[Stored records]
════

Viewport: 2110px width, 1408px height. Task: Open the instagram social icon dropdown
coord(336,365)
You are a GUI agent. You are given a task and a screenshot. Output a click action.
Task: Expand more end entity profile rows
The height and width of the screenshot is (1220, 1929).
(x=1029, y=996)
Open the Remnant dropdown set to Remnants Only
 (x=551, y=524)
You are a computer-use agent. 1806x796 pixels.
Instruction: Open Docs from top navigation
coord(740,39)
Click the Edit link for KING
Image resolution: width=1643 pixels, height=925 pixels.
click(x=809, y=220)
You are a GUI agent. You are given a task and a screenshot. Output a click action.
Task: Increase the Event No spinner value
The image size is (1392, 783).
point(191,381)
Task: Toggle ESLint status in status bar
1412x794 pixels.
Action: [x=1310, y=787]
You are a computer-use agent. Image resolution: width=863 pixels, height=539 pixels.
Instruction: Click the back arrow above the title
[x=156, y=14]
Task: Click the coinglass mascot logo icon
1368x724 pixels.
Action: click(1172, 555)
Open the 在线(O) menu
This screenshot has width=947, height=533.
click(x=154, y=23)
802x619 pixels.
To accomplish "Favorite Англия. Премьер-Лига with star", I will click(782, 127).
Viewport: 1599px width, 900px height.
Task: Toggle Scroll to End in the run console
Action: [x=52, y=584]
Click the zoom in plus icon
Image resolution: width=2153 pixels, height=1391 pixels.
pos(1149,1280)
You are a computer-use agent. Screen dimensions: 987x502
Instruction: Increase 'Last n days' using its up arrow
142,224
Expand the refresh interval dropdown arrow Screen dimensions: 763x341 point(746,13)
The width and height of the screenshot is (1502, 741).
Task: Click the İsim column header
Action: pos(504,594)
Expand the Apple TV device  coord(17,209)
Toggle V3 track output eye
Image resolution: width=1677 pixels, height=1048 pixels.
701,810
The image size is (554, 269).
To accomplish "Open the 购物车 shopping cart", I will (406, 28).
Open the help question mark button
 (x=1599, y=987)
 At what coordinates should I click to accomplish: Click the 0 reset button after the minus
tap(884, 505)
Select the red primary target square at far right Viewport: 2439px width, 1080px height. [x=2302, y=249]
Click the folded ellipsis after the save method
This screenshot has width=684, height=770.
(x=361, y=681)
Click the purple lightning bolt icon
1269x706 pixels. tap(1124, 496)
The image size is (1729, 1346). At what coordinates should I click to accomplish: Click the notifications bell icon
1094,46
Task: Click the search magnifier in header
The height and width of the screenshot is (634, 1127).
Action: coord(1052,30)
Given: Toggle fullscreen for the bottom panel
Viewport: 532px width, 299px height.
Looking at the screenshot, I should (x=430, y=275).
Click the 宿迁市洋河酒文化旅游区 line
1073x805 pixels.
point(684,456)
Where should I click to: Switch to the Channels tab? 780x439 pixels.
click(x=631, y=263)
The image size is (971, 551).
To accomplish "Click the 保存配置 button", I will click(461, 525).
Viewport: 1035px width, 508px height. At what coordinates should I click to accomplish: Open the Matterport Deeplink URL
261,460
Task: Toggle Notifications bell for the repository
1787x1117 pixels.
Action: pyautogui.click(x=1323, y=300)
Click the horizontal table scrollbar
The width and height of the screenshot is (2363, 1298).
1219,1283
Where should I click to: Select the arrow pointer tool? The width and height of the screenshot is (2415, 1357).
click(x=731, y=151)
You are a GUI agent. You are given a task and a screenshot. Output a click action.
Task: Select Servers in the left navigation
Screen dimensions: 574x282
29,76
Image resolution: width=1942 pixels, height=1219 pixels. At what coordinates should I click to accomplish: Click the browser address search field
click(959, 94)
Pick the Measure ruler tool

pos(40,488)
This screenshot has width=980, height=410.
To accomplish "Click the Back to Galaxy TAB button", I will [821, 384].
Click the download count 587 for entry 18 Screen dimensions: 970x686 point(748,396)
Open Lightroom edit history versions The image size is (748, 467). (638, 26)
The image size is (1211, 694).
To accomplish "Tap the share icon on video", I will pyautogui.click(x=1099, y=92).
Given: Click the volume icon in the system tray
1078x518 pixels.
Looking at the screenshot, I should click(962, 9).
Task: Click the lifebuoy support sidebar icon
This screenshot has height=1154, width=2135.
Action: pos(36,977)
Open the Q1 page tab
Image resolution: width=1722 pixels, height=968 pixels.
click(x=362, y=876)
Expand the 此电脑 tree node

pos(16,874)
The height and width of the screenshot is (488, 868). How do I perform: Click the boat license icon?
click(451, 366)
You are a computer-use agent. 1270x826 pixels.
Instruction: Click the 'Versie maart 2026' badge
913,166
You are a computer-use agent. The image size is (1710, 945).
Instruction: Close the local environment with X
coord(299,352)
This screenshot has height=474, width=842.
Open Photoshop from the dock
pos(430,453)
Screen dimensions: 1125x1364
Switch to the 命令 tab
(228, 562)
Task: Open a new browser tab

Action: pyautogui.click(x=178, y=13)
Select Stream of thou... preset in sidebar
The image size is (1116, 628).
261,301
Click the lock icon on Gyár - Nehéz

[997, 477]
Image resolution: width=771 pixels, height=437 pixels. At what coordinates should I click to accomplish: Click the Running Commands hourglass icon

════

Your objective:
Only the lines above from the line containing "The height and width of the screenshot is (1220, 1929)." through the line containing "You are a computer-use agent. 1806x796" should be retyped, exactly and with both ends included.

Exercise output:
The height and width of the screenshot is (1220, 1929).
(x=1029, y=996)
Open the Remnant dropdown set to Remnants Only
 (x=551, y=524)
You are a computer-use agent. 1806x796 pixels.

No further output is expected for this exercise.